Without data on the frequency of FHA loans that would be subject to the penalty, the authors extrapolated a maximum of $5.4 million for 1,350 early forbearing loans. This is based on an MBA number showing a Ginnie Mae forbearance rate 1.9 times that of GSE loans. The authors assume: FHA loans are 2.25 times more likely than GSE loans to experience forbearance before a sale for a presale forbearance rate of 0.0009 percent. With over 1.5 million loans of an average size of $250,000, 1,350 loans would be affected. If 20 percent of these borrowers miss two payments and the loss severity is 40 percent, and servicers pay 20 percent of this, it would suggest a predicted penalty income of $5.4 million. 

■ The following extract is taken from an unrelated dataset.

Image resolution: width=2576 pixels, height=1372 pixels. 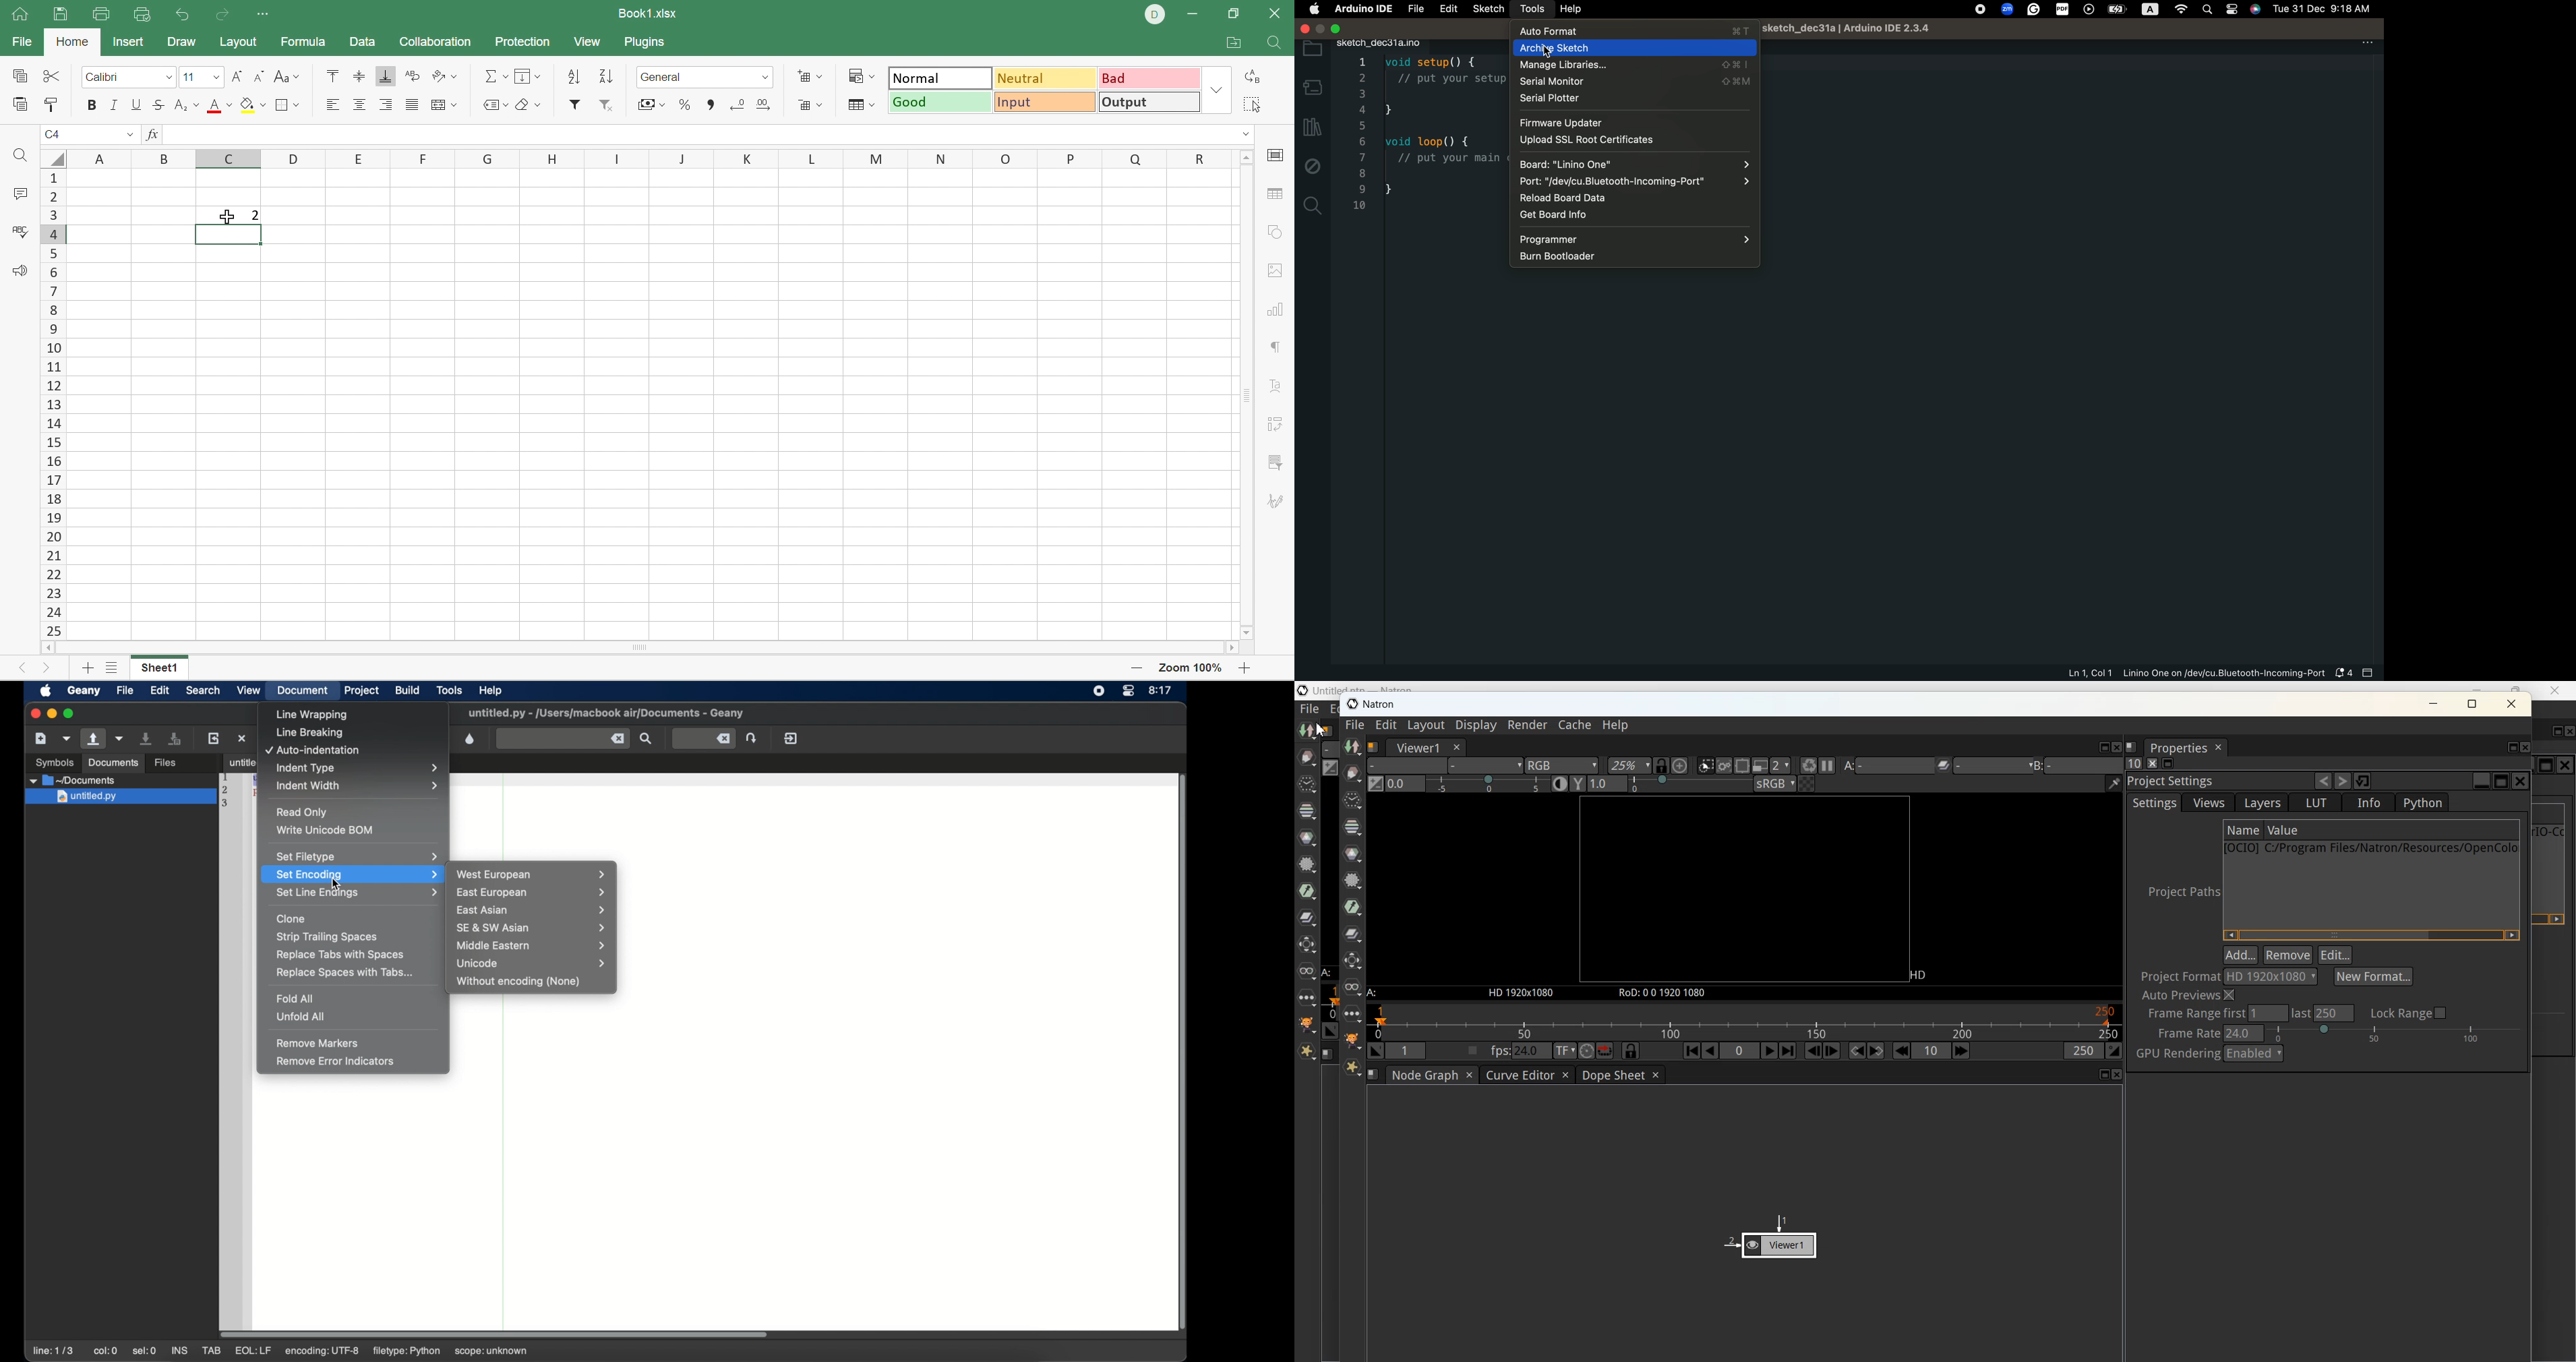 What do you see at coordinates (529, 74) in the screenshot?
I see `Fill` at bounding box center [529, 74].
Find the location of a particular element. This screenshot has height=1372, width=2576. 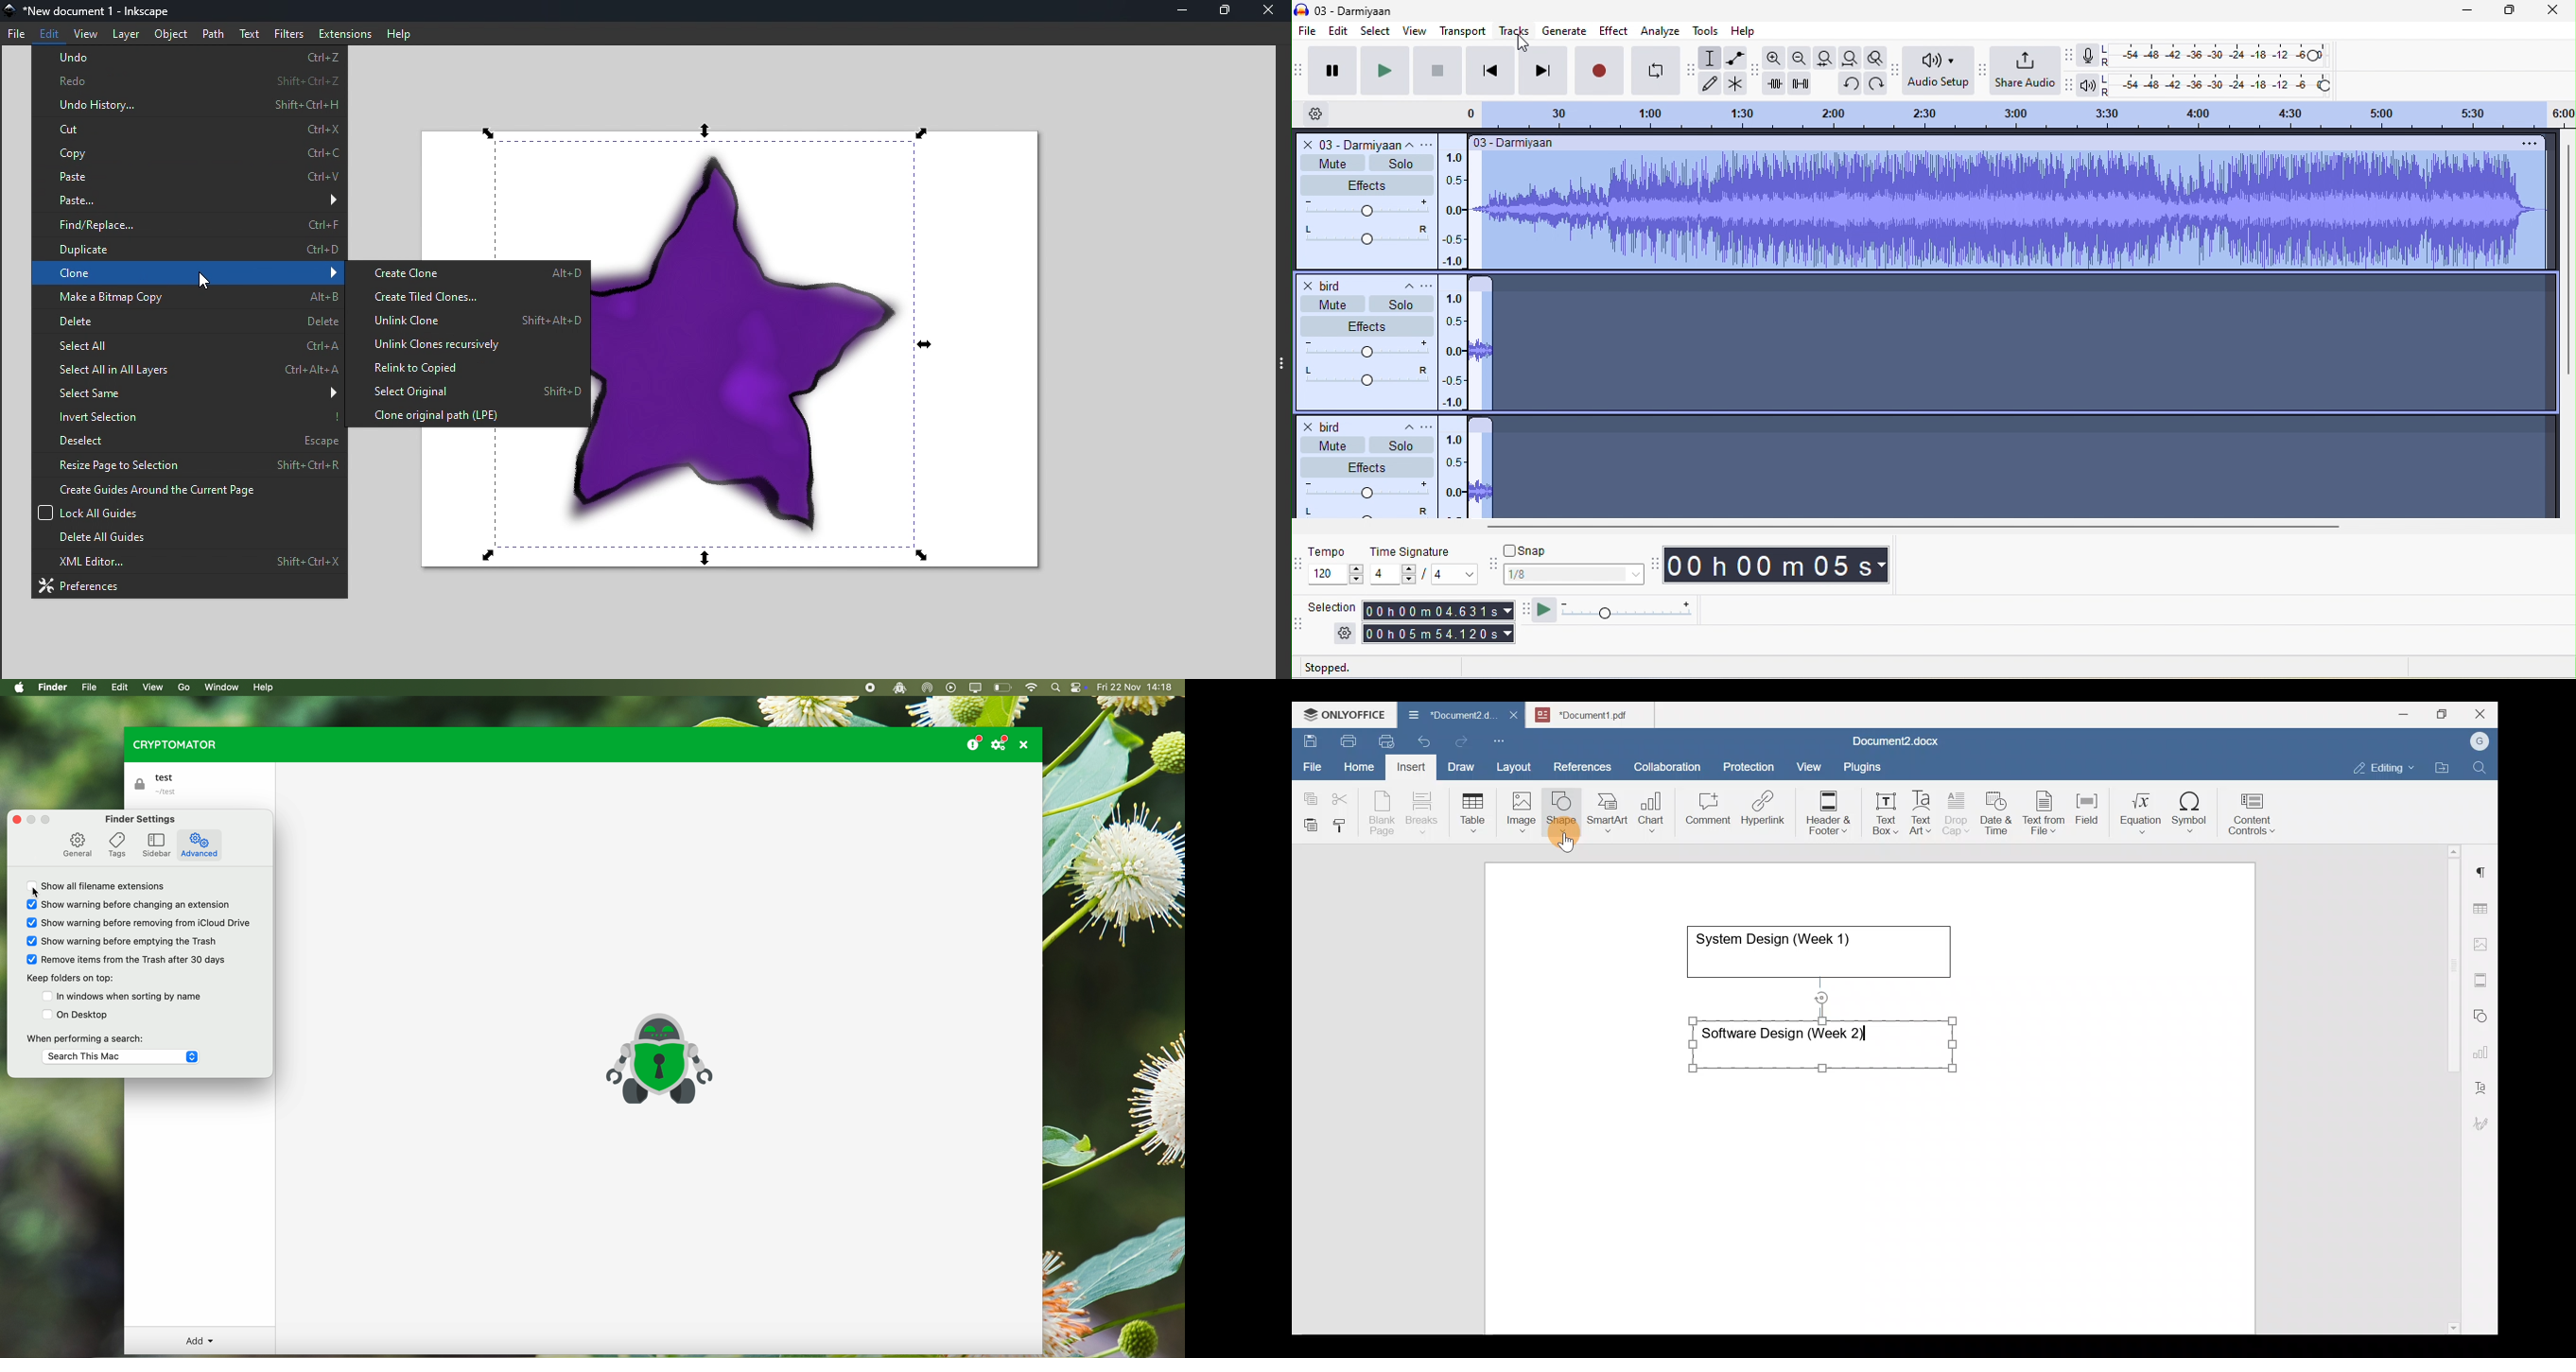

go is located at coordinates (182, 687).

They conclude it is significantly harder for borrowers with less-than-pristine credit to qualify for a mortgage today than it was just four months ago.  Affected borrowers include current homeowners who want to refinance their mortgage to take advantage of record-low mortgages rates or tap into home equity to help carry them through the COVID-19 crisis. These families could also be renters who have assembled the resources to buy a home and are among the 89 percent of Americans who are still employed. The tightened credit atmosphere means these renters cannot move into homeownership to free up rental space for others and lock in monthly housing costs at a time of increasing and widespread financial insecurity. 

Goodman and Neal conclude that the downsides of the penalties outweigh the financial benefits and eliminating them for selling loans made in good faith that subsequently go into forbearance before sale to the FHA or the GSEs would open access to credit for as many as 255,000 borrowers at a low cost. To eliminate the potential for abuse, the penalty could be eliminated only for loans sold no more than one month after closing.